“UNDUE INFLUENCE” AND OTHER WILL PROBLEMS
By:
Ethan R. Okura
In previous columns, I have addressed the subject of financial abuse of the elderly. This usually involves outright stealing or fraud. However, there is another form of financial abuse that is subtler, harder to identify and often doesn’t show up until after the beloved family member has passed on. This type of problem is called “undue influence.”
What is “Undue Influence?”
Black’s Law Dictionary defines “undue influence” in these words: “In regard to the making of a will and other such matters, undue influence is persuasion carried to the point of overpowering the will, or such a control over the person in question as prevents him from acting intelligently, understanding, and voluntarily, and in effect destroys his, and constrains him to do what he would not have done if such control had not been exercised.”
California Probate Code Section 86 and California Welfare and Institutions Code Section 15610.70 define undue influence as “excessive persuasion that causes another person to act or refrain from acting by overcoming that person’s free will and results in inequity.”
What that means in plain English is that sometimes an unscrupulous person will manipulate another person who is dependent on them or otherwise vulnerable in such a way that the unscrupulous person will benefit or profit from the fact that the other person is dependent or vulnerable. In other words, it’s when someone puts inappropriate pressure on someone else to get him or her to do something that they wouldn’t do otherwise.
Examples of Undue Influence
Although undue influence can occur while executing a contract or a real estate transaction, it most often comes up in the contesting of a last will and testament. One of the most notorious Hawai‘i cases in recent times involved the Estate of Herbert, a case that the Hawai‘i Supreme Court decided on March 17, 1999.
In this case, an elderly woman named Ms. Herbert had written a will in September of 1988, leaving all of her assets to her local church upon her death. Ms. Herbert had a 26-year-old Canadian caregiver named Hanno Soth, who assisted her with doctor visits, taking prescription medication and even managing her finances beginning in December 1989 until her death. Hanno Soth apparently had Ms. Herbert change her will in December of 1989, leaving everything — over $1 million — to him. This happened during the two-week period when Ms. Herbert’s live-in housekeeper was out of state on a vacation. Soth later fired the housekeeper, whose last day of work happened to be three days before Ms. Herbert passed away. At trial, there was even testimony that Soth had spent the night at Ms. Herbert’s home for the first time the night she died. These are very suspicious circumstances.

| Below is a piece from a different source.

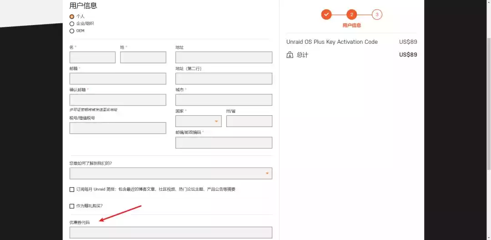
Task: Click the 名 first name field
Action: click(92, 57)
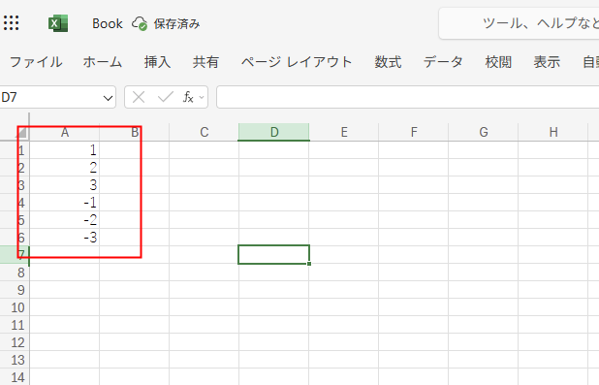Expand the function dropdown next to fx
This screenshot has height=385, width=599.
point(202,98)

Friends, neighbors, the housekeeper, and Ms. Herbert’s doctors and lawyers testified that when the new will was signed, Ms. Herbert did not have sufficient mental capacity to understand what she was signing — or to even remember the next day what she had signed. The court decided that Ms. Herbert did not have the mental capacity to change her will at that time, was mistaken about what was written in it and was unduly influenced in its execution. Thus, the caregiver, Mr. Soth, did not succeed in inheriting her assets.
Another example is more recent. It involves Princess Abigail Kawananakoa (known as “Kekau”), the closest living relative to Queen Liliuokalani. The queen was Kekau’s great-aunt. There has been a legal battle brewing between Kekau’s longtime domestic partner and now-wife, Veronica Worth, and Kekau’s former attorney, James Wright. He petitioned the court, asking that Kekau, now in her 90s, be prevented from controlling her trust after she suffered a stroke. Kekau herself sent a handwritten letter to a local news outlet insisting that it was only a minor stroke and accused her attorney of mismanagement. Her estate is worth over $200 million. You can see why many people are concerned about what happens to it. The attorney claimed to be protecting Kekau from “opportunists and interlopers,” perhaps referring to Kekau’s now-spouse, Ms. Worth.
Although Kekau’s stroke was real, whether it left her incapable of managing her affairs is the question before the courts. Although she insists that she is still competent, at least two medical experts appear to have found her lacking mental capacity. Now, the three board members of the Abigail K.K. Kawananakoa Foundation — a charitable organization that is expected to inherit large sums for the benefit of Native Hawaiians upon Kekau’s death — are also attempting to intervene in the management of Kekau’s trust in order to protect the future interests of the foundation. In this case, Kekau’s former attorney, James Wright, is claiming that he worries that Worth is exercising undue influence over Kekau to benefit from her estate. Worth, on the other hand, claims that Wright is the one trying to take advantage of Kekau’s estate. The court will ultimately settle the dispute.
In these types of cases, it’s hard to know for sure whether there actually were bad actors or just people trying to look out for the elderly person’s best interests as they perceived those interests evolving. Regardless, it’s important to communicate your wishes with multiple friends and family members early, so that they know your intentions. It’s also important to establish a good relationship with an estate planning firm that will likely be around when you might become incapacitated so that there is a clear record of your plan and whom you trust to carry out that plan for you.